MGHFT: Multi-Granularity Hierarchical Fusion Transformer for Cross-Modal Sticker Emotion Recognition
- URL: http://arxiv.org/abs/2507.18929v1
- Date: Fri, 25 Jul 2025 03:42:26 GMT
- Title: MGHFT: Multi-Granularity Hierarchical Fusion Transformer for Cross-Modal Sticker Emotion Recognition
- Authors: Jian Chen, Yuxuan Hu, Haifeng Lu, Wei Wang, Min Yang, Chengming Li, Xiping Hu,
- Abstract summary: We propose a novel multi-granularity hierarchical fusion transformer (MGHFT)<n>We first use Multimodal Large Language Models to interpret stickers.<n>Then, we design a hierarchical fusion strategy to fuse the textual context into visual understanding.
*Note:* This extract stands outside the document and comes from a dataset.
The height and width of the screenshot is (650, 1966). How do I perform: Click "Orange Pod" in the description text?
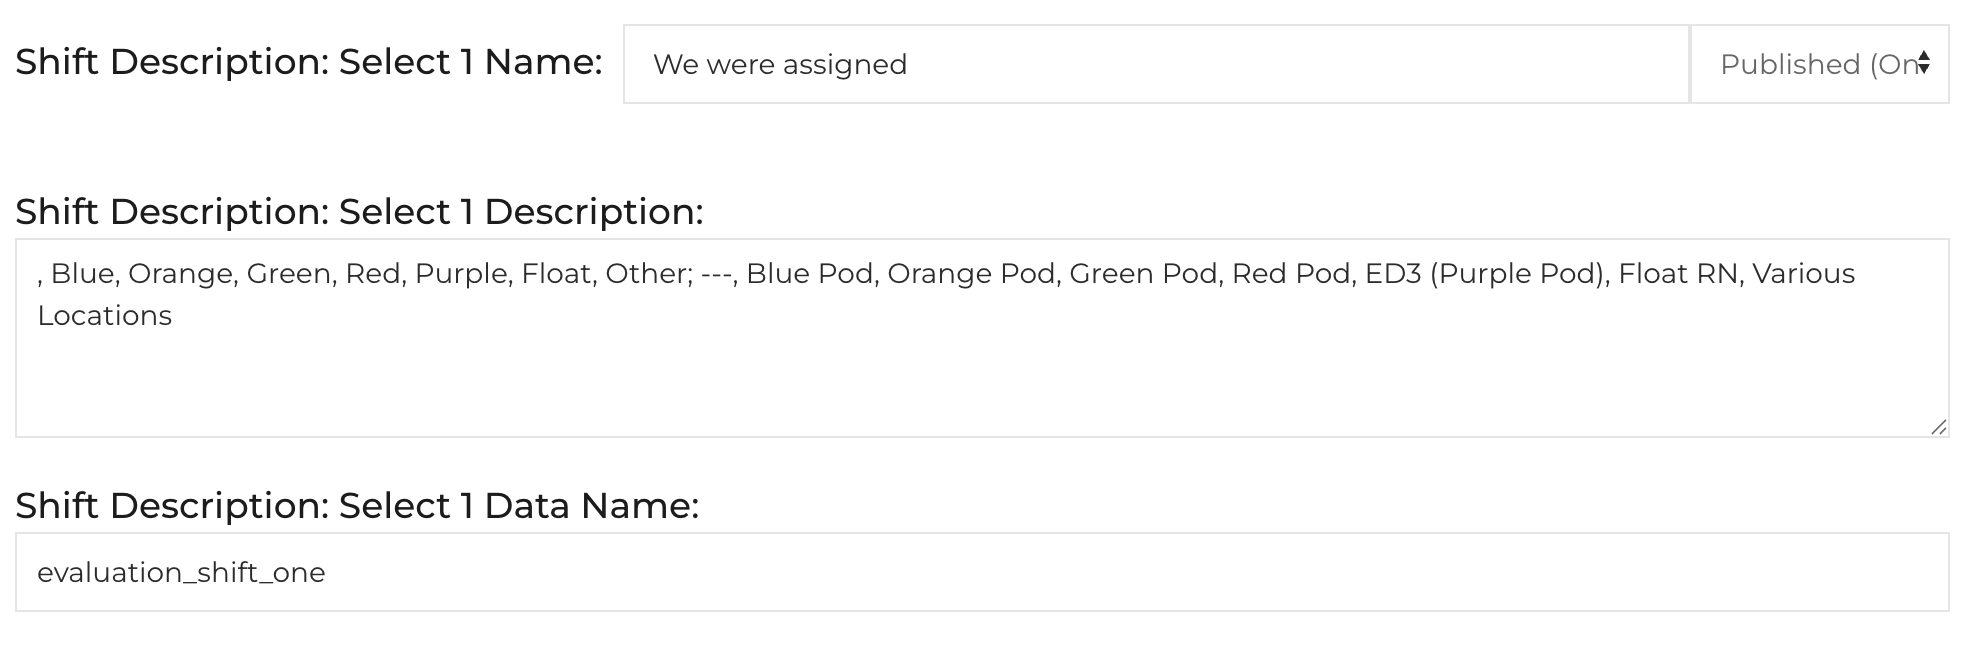click(x=971, y=274)

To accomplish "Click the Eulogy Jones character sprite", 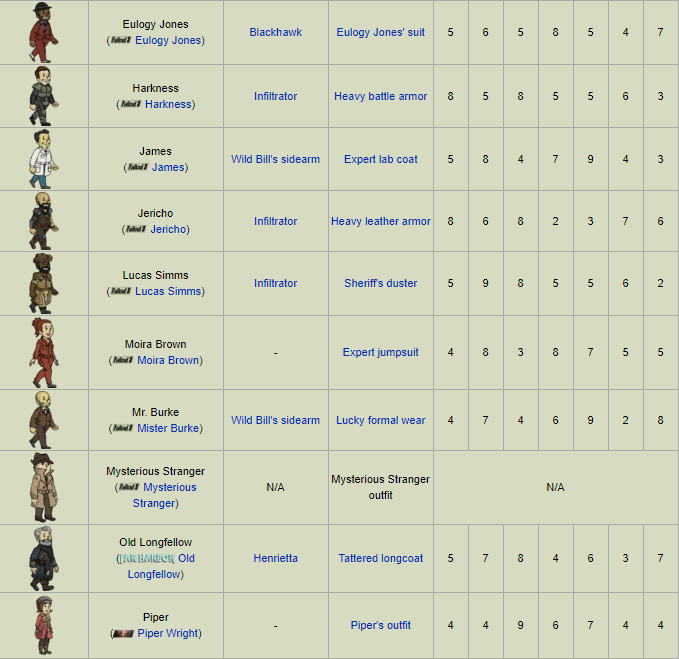I will click(x=44, y=32).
- Score: 29.045940445247872
- License: http://creativecommons.org/licenses/by/4.0/
- Abstract: Although pre-trained visual models with text have demonstrated strong capabilities in visual feature extraction, sticker emotion understanding remains challenging due to its reliance on multi-view information, such as background knowledge and stylistic cues. To address this, we propose a novel multi-granularity hierarchical fusion transformer (MGHFT), with a multi-view sticker interpreter based on Multimodal Large Language Models. Specifically, inspired by the human ability to interpret sticker emotions from multiple views, we first use Multimodal Large Language Models to interpret stickers by providing rich textual context via multi-view descriptions. Then, we design a hierarchical fusion strategy to fuse the textual context into visual understanding, which builds upon a pyramid visual transformer to extract both global and local sticker features at multiple stages. Through contrastive learning and attention mechanisms, textual features are injected at different stages of the visual backbone, enhancing the fusion of global- and local-granularity visual semantics with textual guidance. Finally, we introduce a text-guided fusion attention mechanism to effectively integrate the overall multimodal features, enhancing semantic understanding. Extensive experiments on 2 public sticker emotion datasets demonstrate that MGHFT significantly outperforms existing sticker emotion recognition approaches, achieving higher accuracy and more fine-grained emotion recognition. Compared to the best pre-trained visual models, our MGHFT also obtains an obvious improvement, 5.4% on F1 and 4.0% on accuracy. The code is released at https://github.com/cccccj-03/MGHFT_ACMMM2025.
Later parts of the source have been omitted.